This press release was originally posted at cei.org.
Competitive Enterprise Institute experts commented on today’s disappointing news about August job gains, urging policy makers to reject restrictions and politics and look for ways to lift barriers to economic recovery.
Sean Higgins, CEI research fellow:
“Friday’s Labor Department report https://www.bls.gov/news.release/pdf/empsit.pdf that the nation gained only 235,000 jobs in August was well below the gains of the previous months and proof that re-instituting Covid-related restrictions has created a serious drag on the recovery. Prior to August, the economy had been growing by more than a half million jobs a month. The department’s report is a reminder that there is a stark cost to restrictions and officials must be mindful of broader consequences. The economy has been resilient so far, but that was partly because the end appeared to be in sight. New uncertainty is undermining that.

* [TASK SET]
A: Answer these questions from the press release:
(i) What position does Sean Higgins hold at CEI?
(ii) According to the Labor Department report, how many jobs did the nation gain in August?
(iii) Before August, by how much had the economy been growing each month?
B: Echo the part of the press release starting with "This press release" and going on through "to economic recovery.", copying it word for word.

* [EXTRACTED ENTRIES]
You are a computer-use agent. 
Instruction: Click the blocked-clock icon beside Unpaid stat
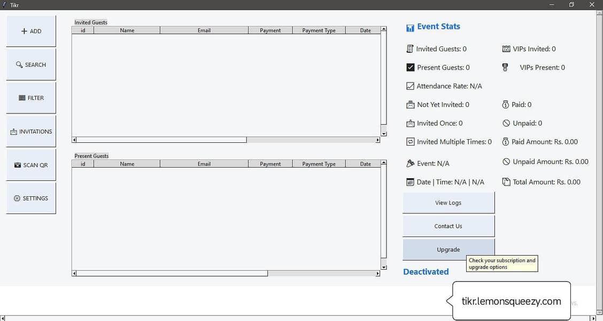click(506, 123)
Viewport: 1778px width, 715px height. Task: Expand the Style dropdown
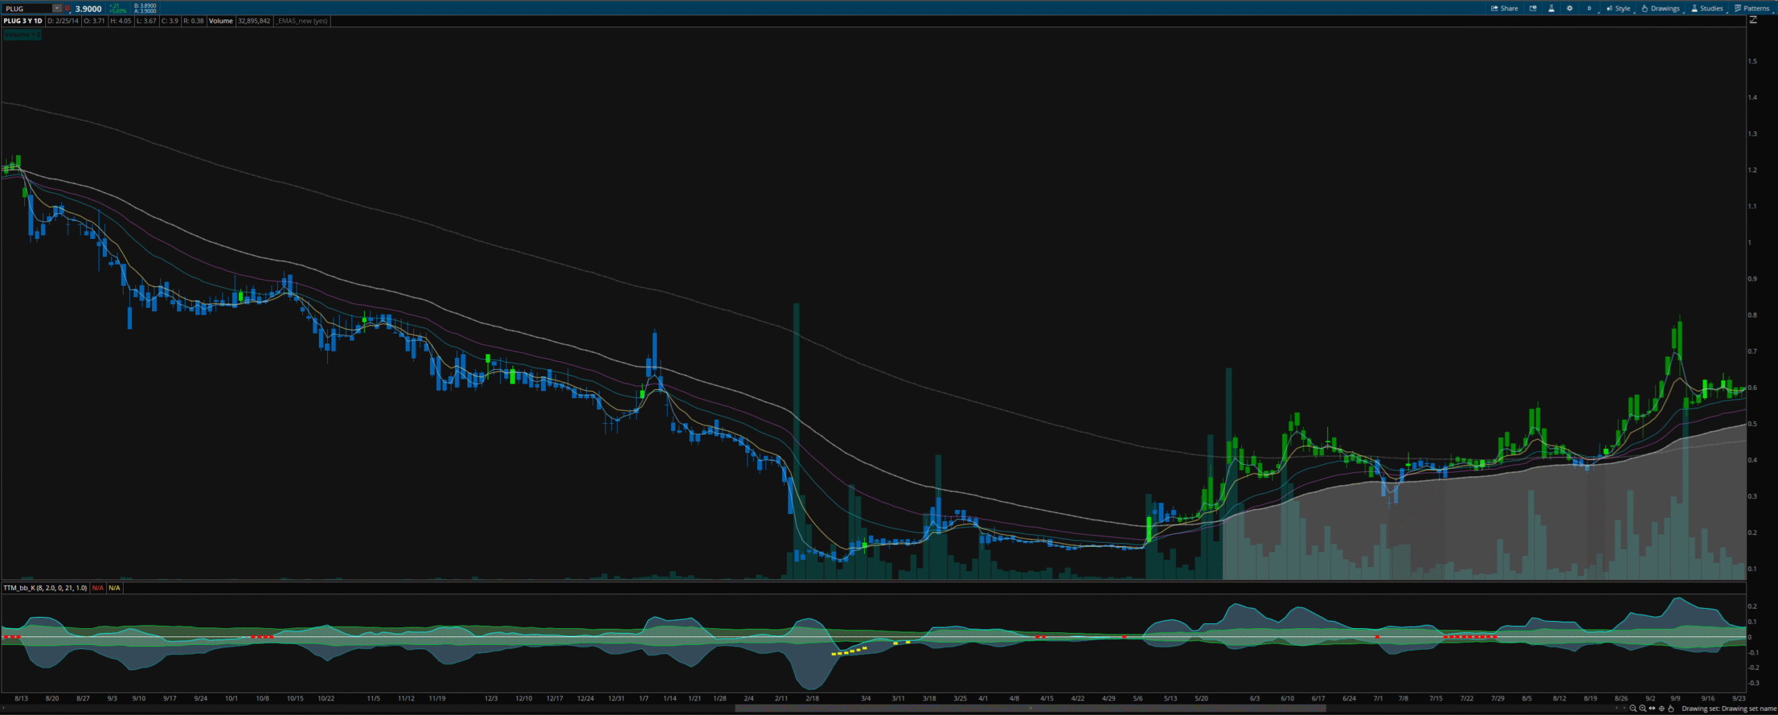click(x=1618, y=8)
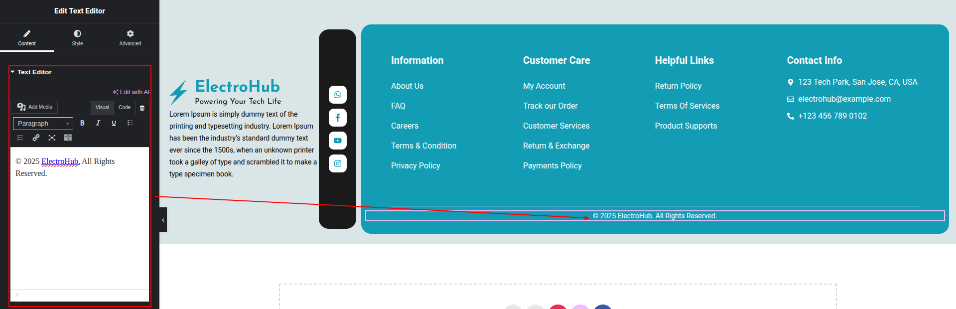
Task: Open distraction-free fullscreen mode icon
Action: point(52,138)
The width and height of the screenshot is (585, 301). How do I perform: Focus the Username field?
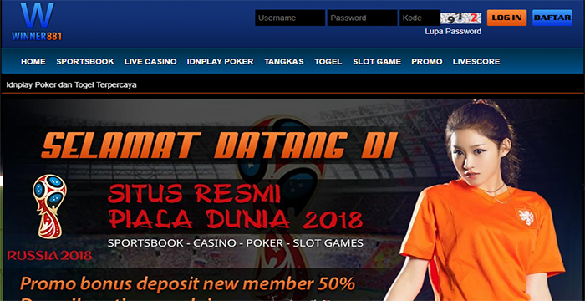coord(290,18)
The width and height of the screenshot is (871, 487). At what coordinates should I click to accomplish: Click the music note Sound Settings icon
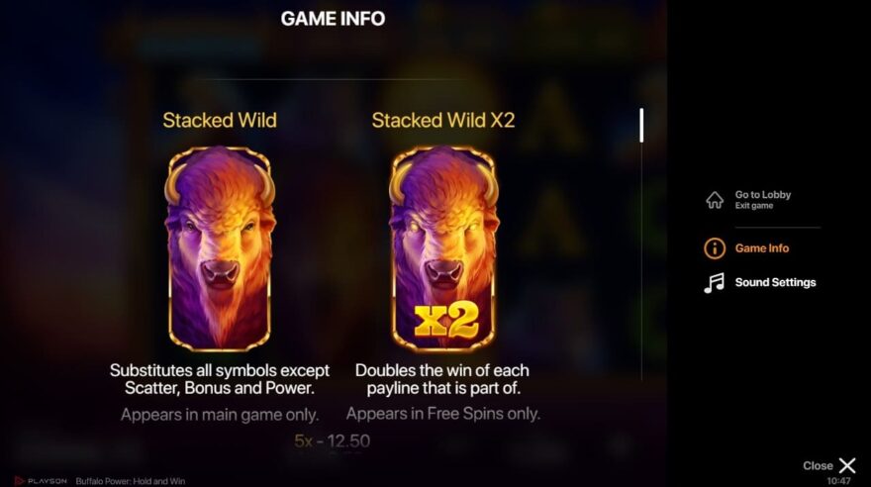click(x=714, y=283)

* [RESULTS BY TASK]
A:
(i) He is a CEI research fellow.
(ii) 235,000 jobs.
(iii) By more than a half million jobs a month.

B:
This press release was originally posted at cei.org.
Competitive Enterprise Institute experts commented on today’s disappointing news about August job gains, urging policy makers to reject restrictions and politics and look for ways to lift barriers to economic recovery.